> **EXERCISES TO COMPLETE**
[1] In the article on payday loan affiliate payouts, what is the typical hold period for a mid-size fintech lender focused on Tier-2?
[2] Repeat the part of the article on payday loan affiliate payouts starting with "Waiting for first" and going on through "clean conversion history.".

> **PASSAGE SHOWN**
————————

How PDL Affiliate Payouts Work: Holds, Clawbacks, Approvals 2026

TL;DR

  • You don't get paid per submitted application. You get paid per approved application. The difference is massive.

  • Hold periods are 7-30 days. This is the advertiser waiting to see if the loan goes bad. You don't get paid during the hold.

  • Clawbacks are real. 5-20% of approved leads get clawed back because the customer defaulted, returned the loan, or charged back. You lose the payout.

  • Approval rate matters more than CPL. A $2 CPL at 10% approval is worse than a $5 CPL at 30% approval. The second one pays 7.5x more.

  • Real timeline: 30-60 days from lead submission to cash in hand. Not because fraud, but by design: 7-30 day hold + payment schedule (usually 2×/month).

  • CPAL, not CPL, is your real metric. Cost Per Approved Lead. That's what you actually divide budget by.

Why PDL payouts are structured this way

Before we get into the mechanics, it helps to understand why lenders built it like this.

A payday loan is short-term high-risk credit. The lender doesn't care if someone applies. They care if someone gets funded and repays. The affiliate gets a commission only when the loan is approved - which means:

  1. Submitted application ≠ credit decision (10-60% approval rate across geos)

  2. Approval ≠ funded (some approvals expire, customer doesn't fund)

  3. Funded ≠ repaid (default rate is 15-40% depending on geo)

If we paid you per submitted application, we'd be subsidizing their credit losses. So the entire payout structure is built to align your incentive with theirs: you profit when they profit.

That's also why holds exist. The lender needs time to see if the loan goes bad before paying you.

Hold periods explained

A hold period is the waiting time between loan approval and payout release.

How long are holds?

Advertiser type

Typical hold

Why

Large regulated lender (EU, licensed MFI)

7-14 days

They have capital, can absorb early defaults, fast repayment in 7-10 days

Mid-size fintech (Tier-2 focused)

15-21 days

Standard industry practice to catch short-term defaults

Smaller or higher-risk lender

30 days

Longer cycle to see early repayments and defaults. Some push to 45-60 days.

Installment loans (60+ day terms)

30-60 days

Waiting for first or second payment before confirming no immediate default

What the hold is NOT

A hold is not the advertiser "looking for fraud" or "verifying your leads." They're already doing that during the application flow. A hold is the lender watching their loan performance. If 30 customers take loans and 10 default in the first week, the lender knows their loss and can calculate the actual revenue from that affiliate's traffic.

Can you negotiate shorter holds?

Yes, but only if you have volume and a clean conversion history.

————————

> **PROVIDED DATA**
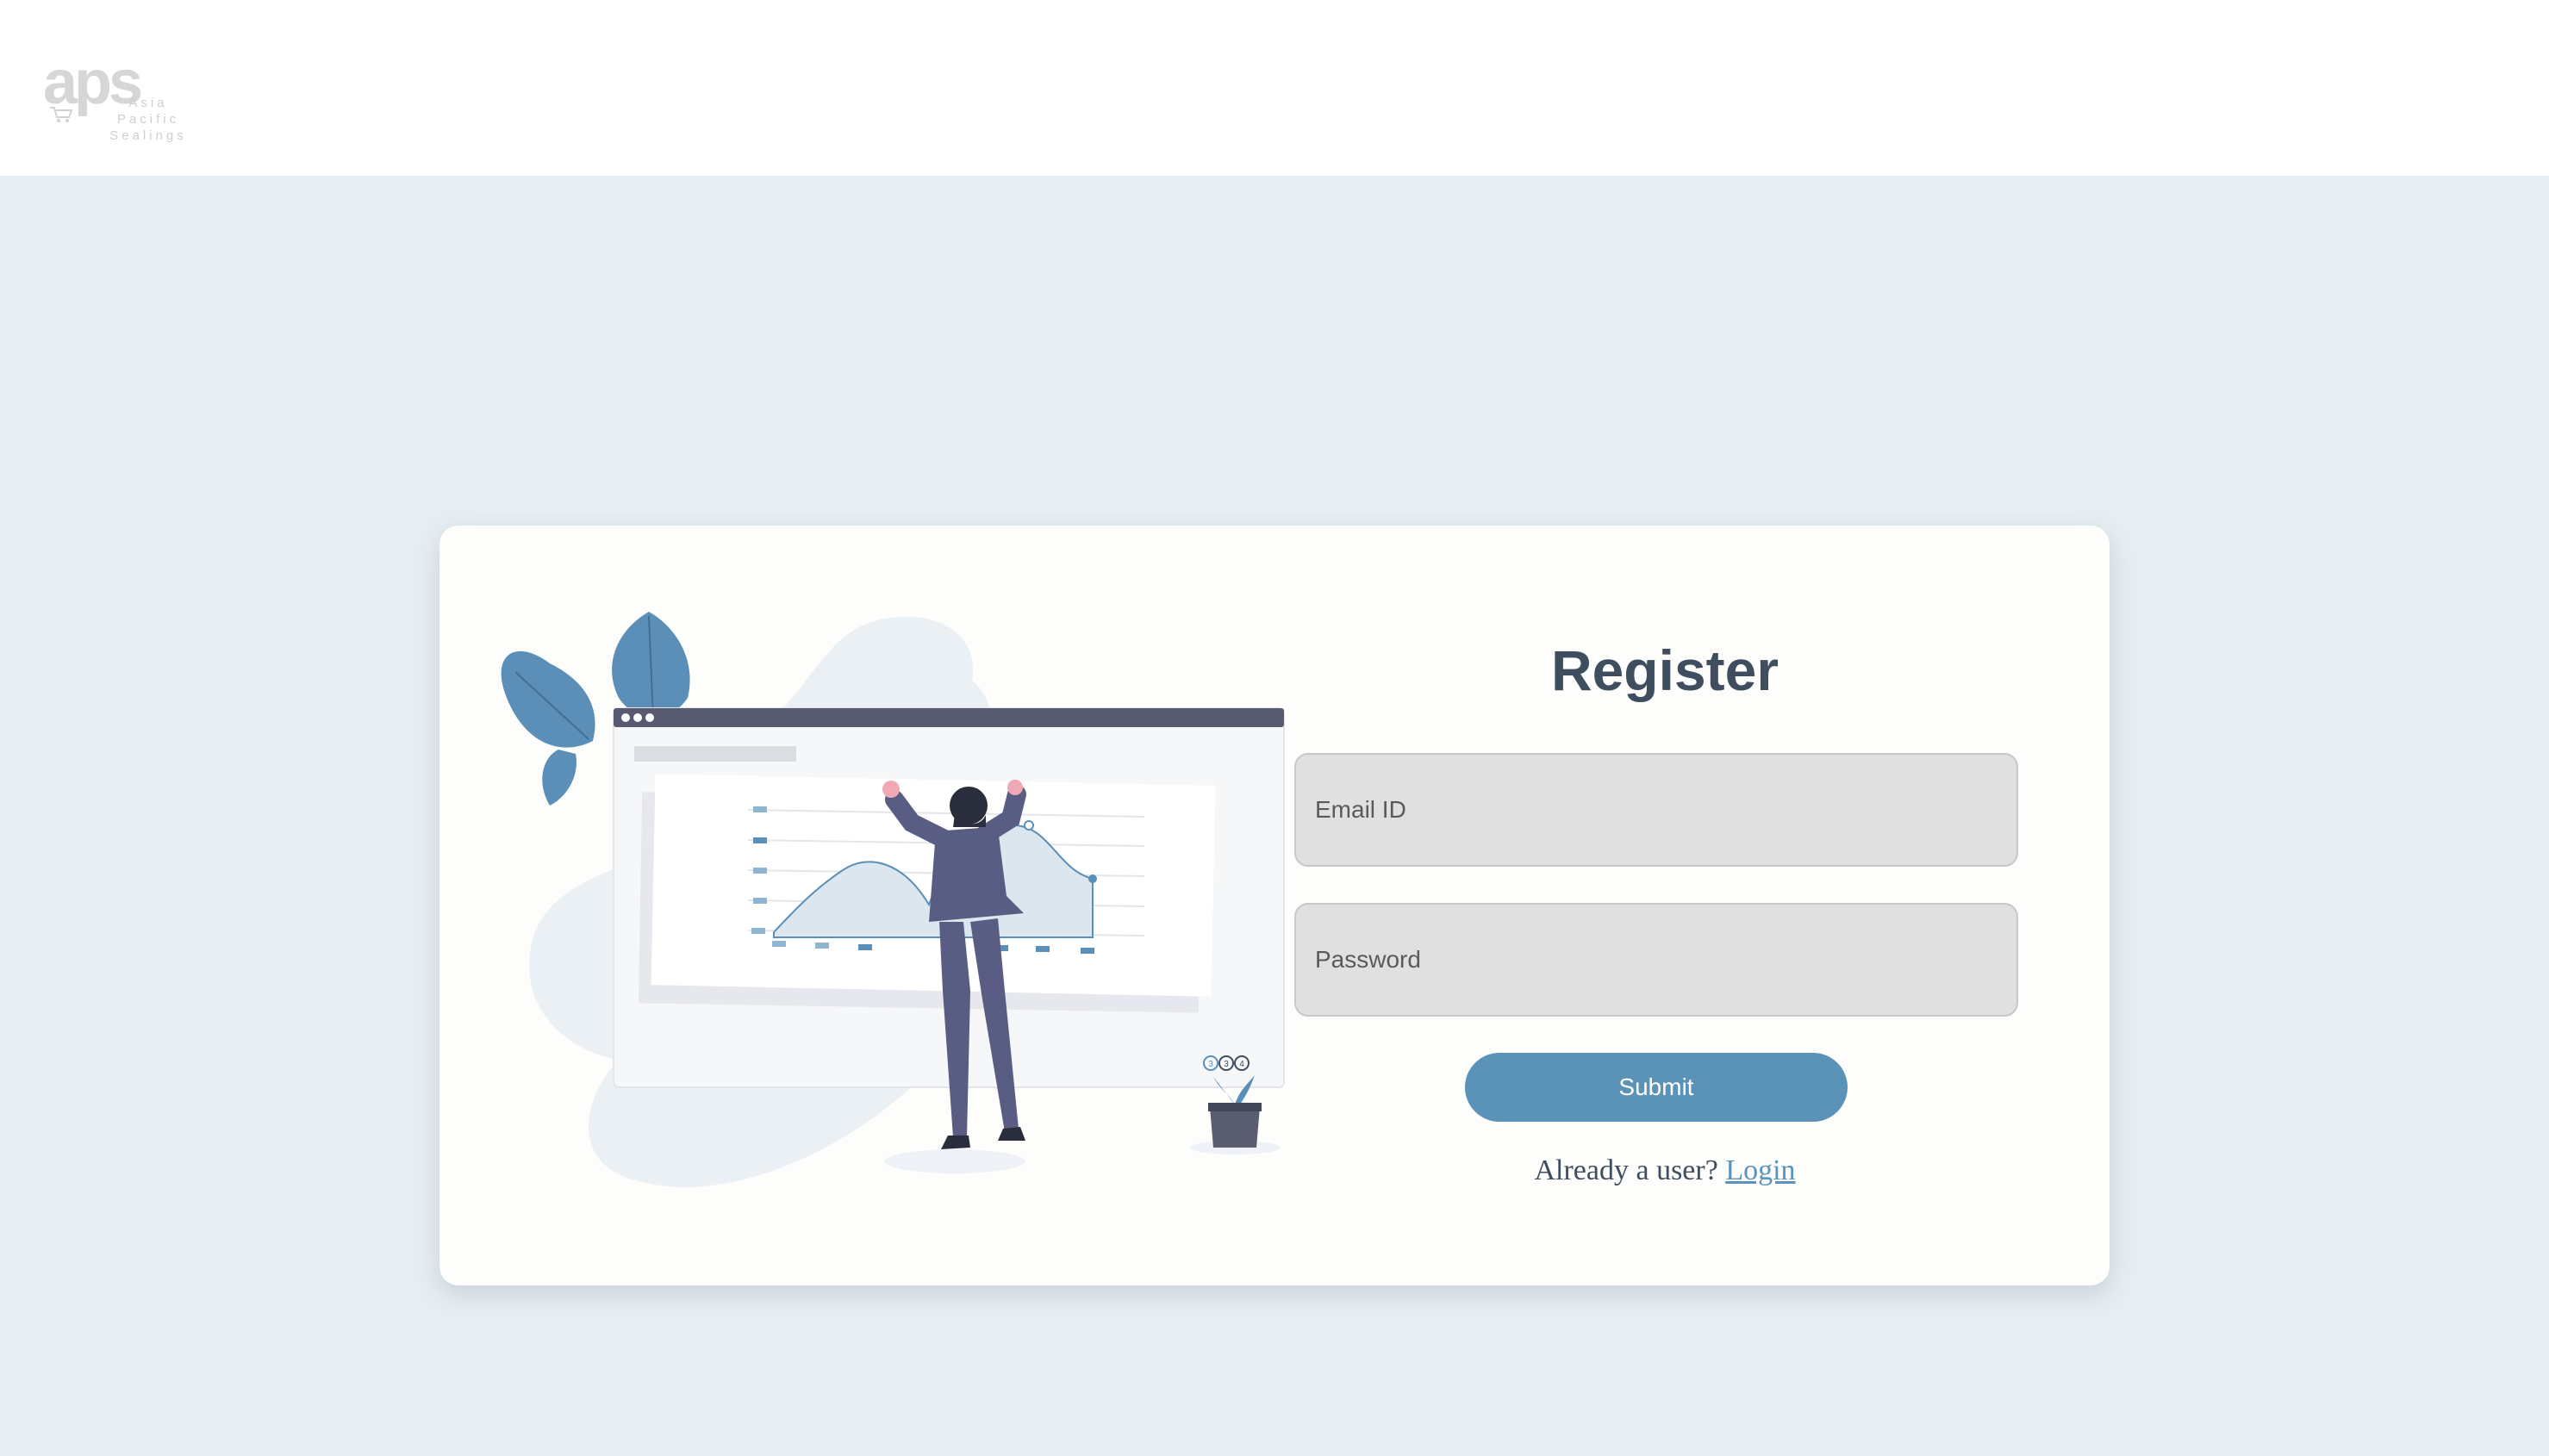 This screenshot has width=2549, height=1456. Describe the element at coordinates (61, 115) in the screenshot. I see `cart-icon` at that location.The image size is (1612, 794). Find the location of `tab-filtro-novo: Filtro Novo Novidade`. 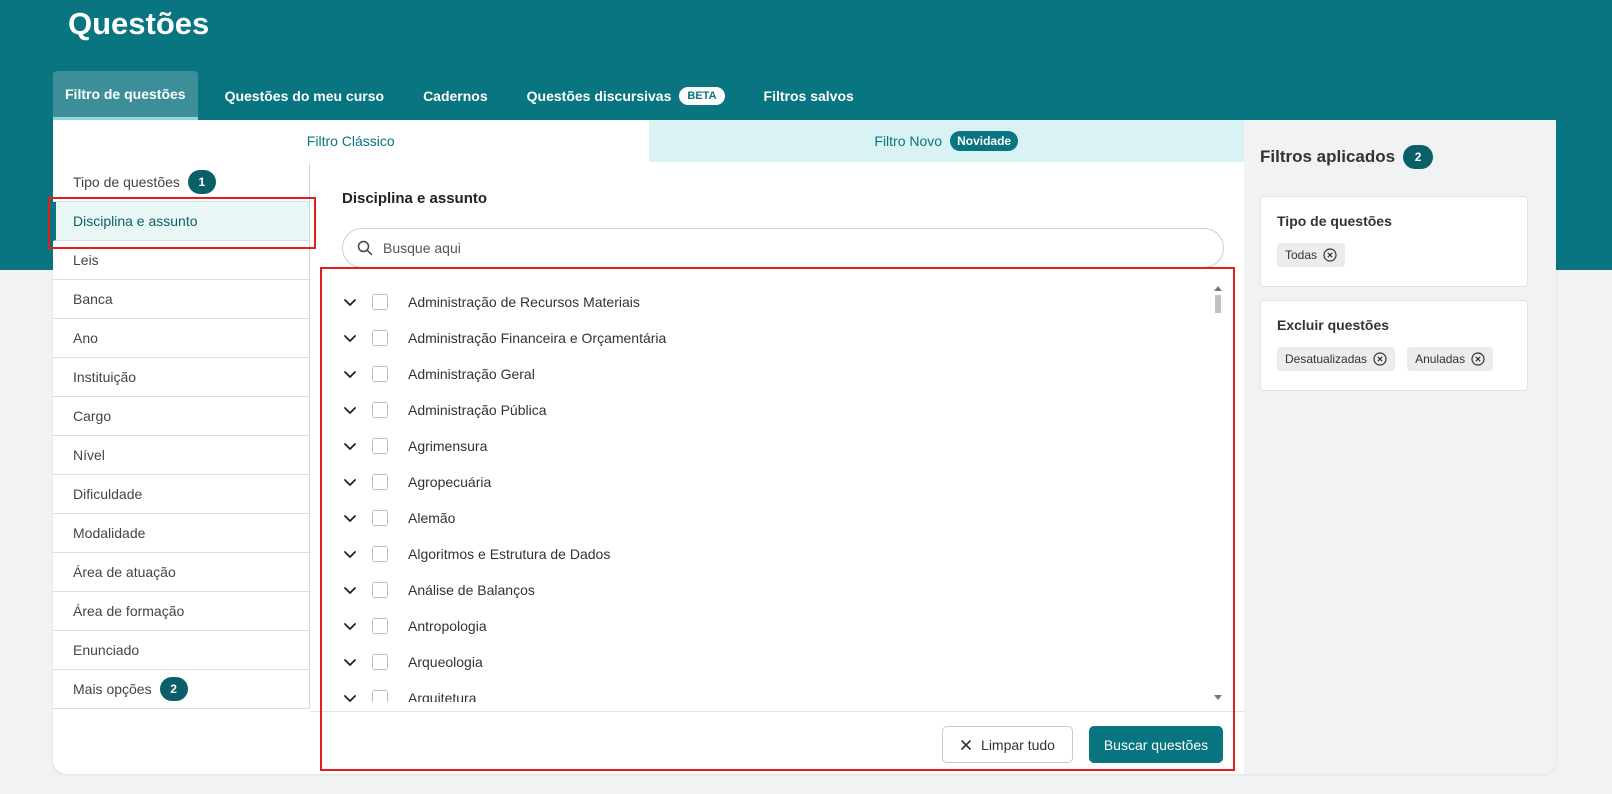

tab-filtro-novo: Filtro Novo Novidade is located at coordinates (946, 141). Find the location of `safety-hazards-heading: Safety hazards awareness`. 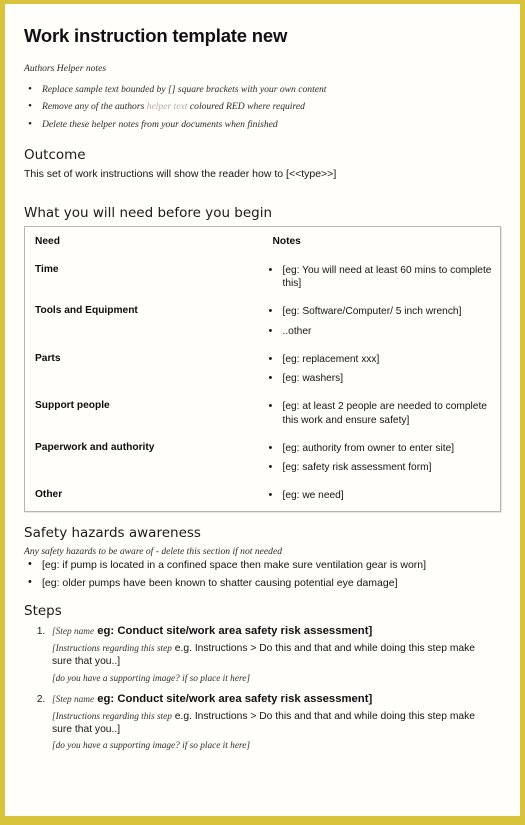

safety-hazards-heading: Safety hazards awareness is located at coordinates (112, 532).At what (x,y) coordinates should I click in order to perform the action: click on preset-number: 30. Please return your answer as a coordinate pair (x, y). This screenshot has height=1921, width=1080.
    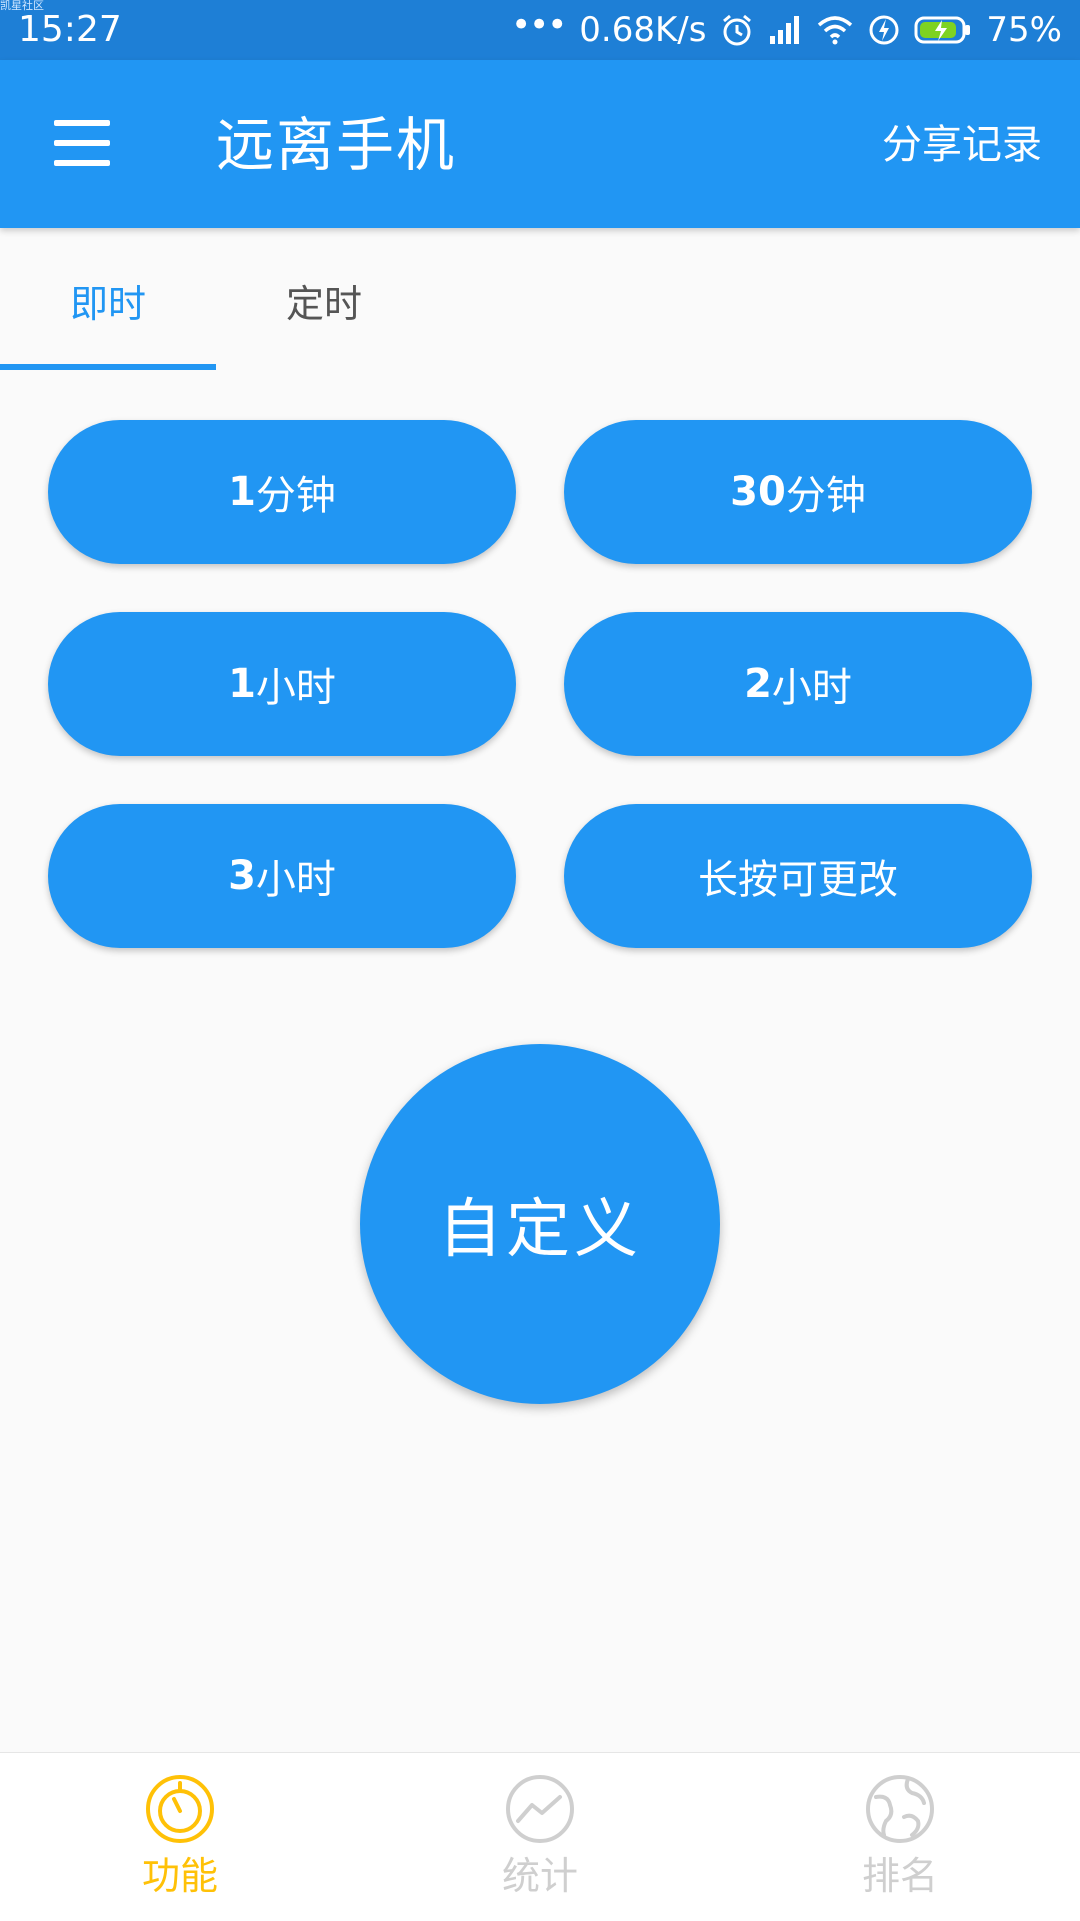
    Looking at the image, I should click on (758, 492).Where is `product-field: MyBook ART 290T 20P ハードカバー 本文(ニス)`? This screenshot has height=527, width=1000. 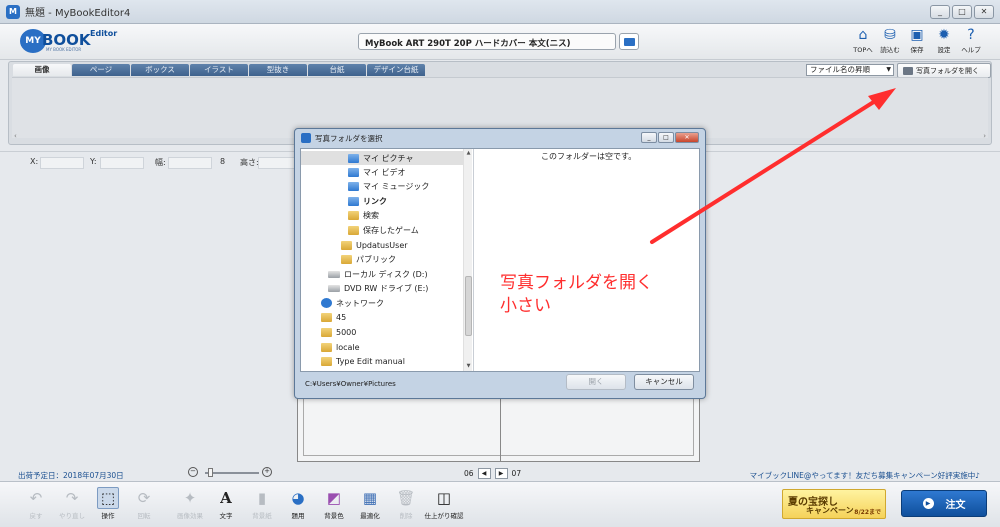
product-field: MyBook ART 290T 20P ハードカバー 本文(ニス) is located at coordinates (487, 42).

————————

> **PER-TASK ANSWERS**
[1] 15-21 days

[2]
Waiting for first or second payment before confirming no immediate default

What the hold is NOT

A hold is not the advertiser "looking for fraud" or "verifying your leads." They're already doing that during the application flow. A hold is the lender watching their loan performance. If 30 customers take loans and 10 default in the first week, the lender knows their loss and can calculate the actual revenue from that affiliate's traffic.

Can you negotiate shorter holds?

Yes, but only if you have volume and a clean conversion history.